:: Dataset entries ::
----------

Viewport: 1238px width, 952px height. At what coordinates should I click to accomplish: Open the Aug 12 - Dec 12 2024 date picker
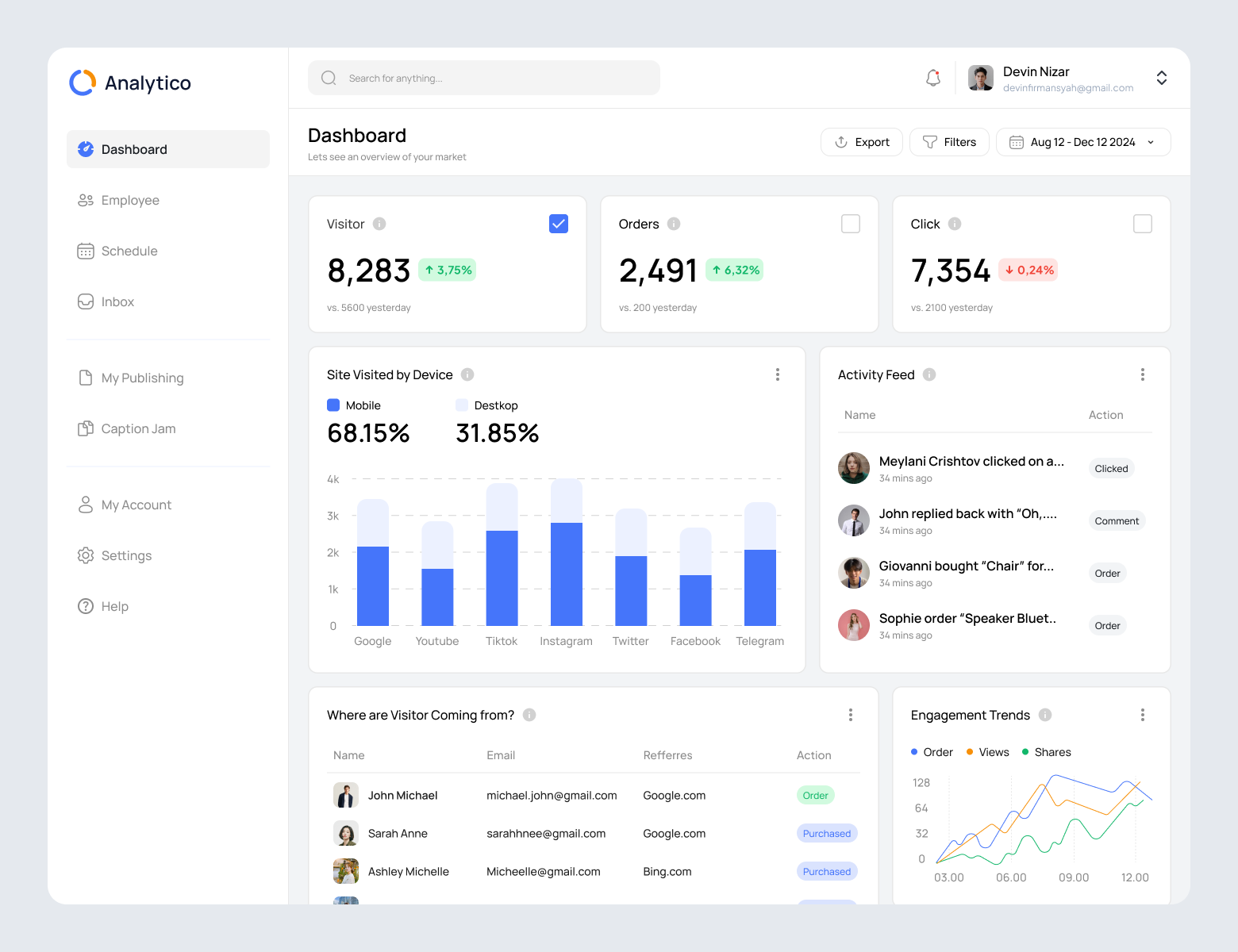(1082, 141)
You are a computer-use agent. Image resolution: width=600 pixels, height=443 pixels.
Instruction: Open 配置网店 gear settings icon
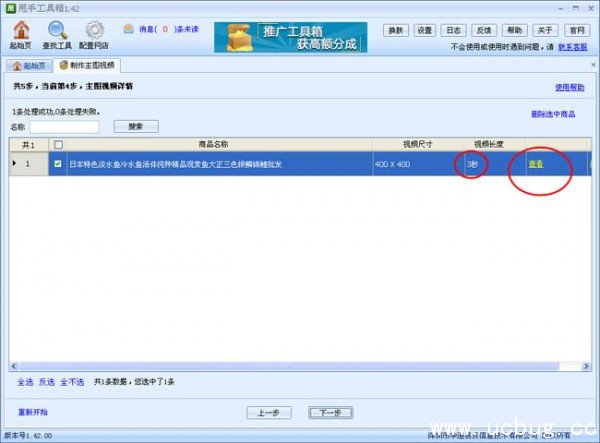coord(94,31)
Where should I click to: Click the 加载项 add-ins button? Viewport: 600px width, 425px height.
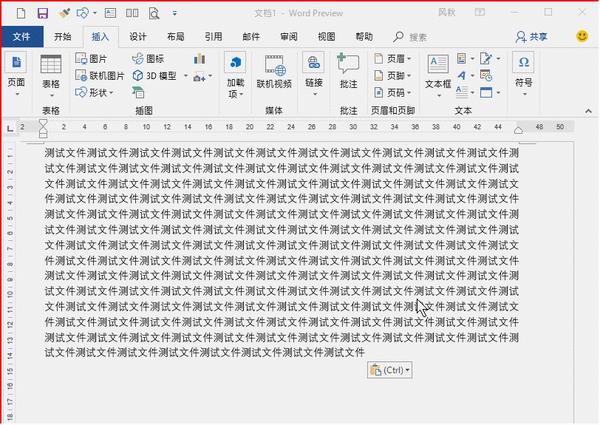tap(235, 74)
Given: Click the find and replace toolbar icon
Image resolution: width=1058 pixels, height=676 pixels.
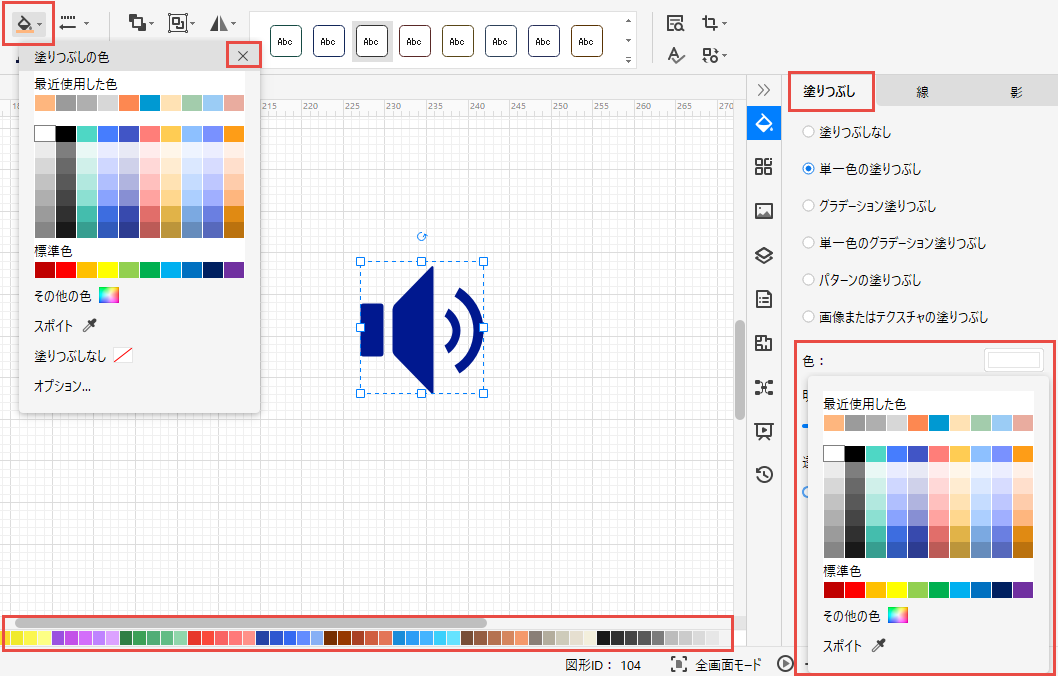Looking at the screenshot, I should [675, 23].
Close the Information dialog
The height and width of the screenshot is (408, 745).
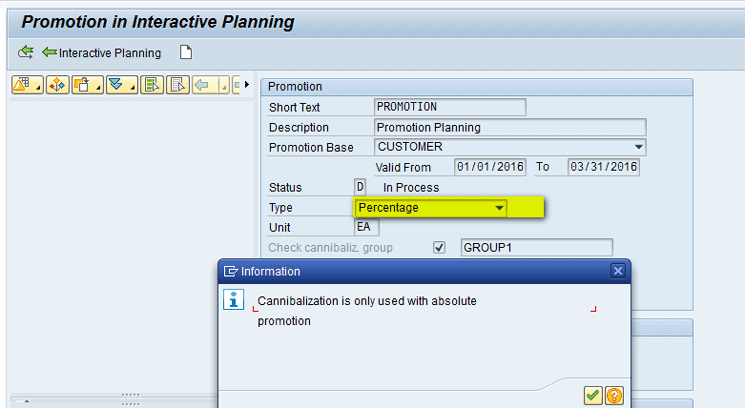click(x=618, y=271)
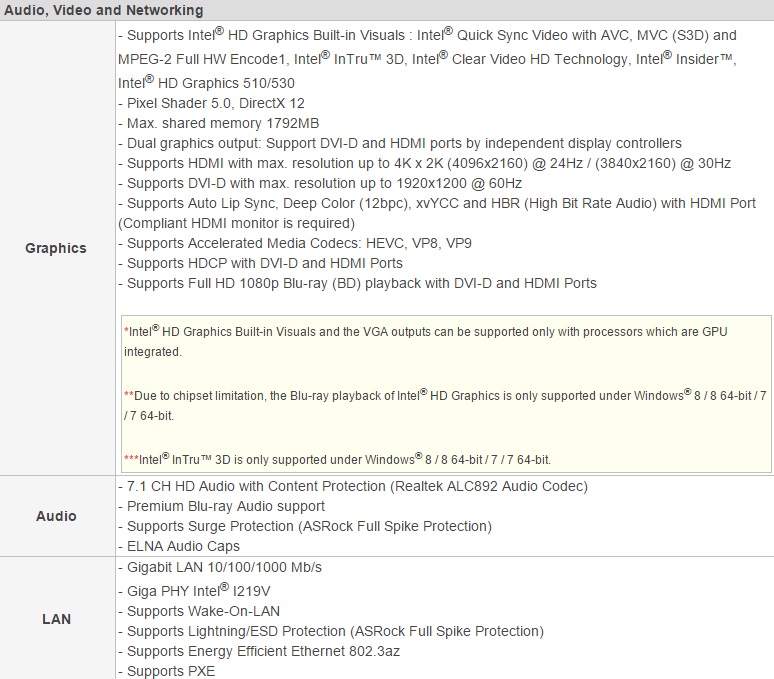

----------

:: What is required ::
Repeat exactly the lines above, from the line containing "The height and" through the last line of the records, inclusive; omit any pictures.

:: Result of the task ::
The height and width of the screenshot is (408, 745).
click(x=618, y=271)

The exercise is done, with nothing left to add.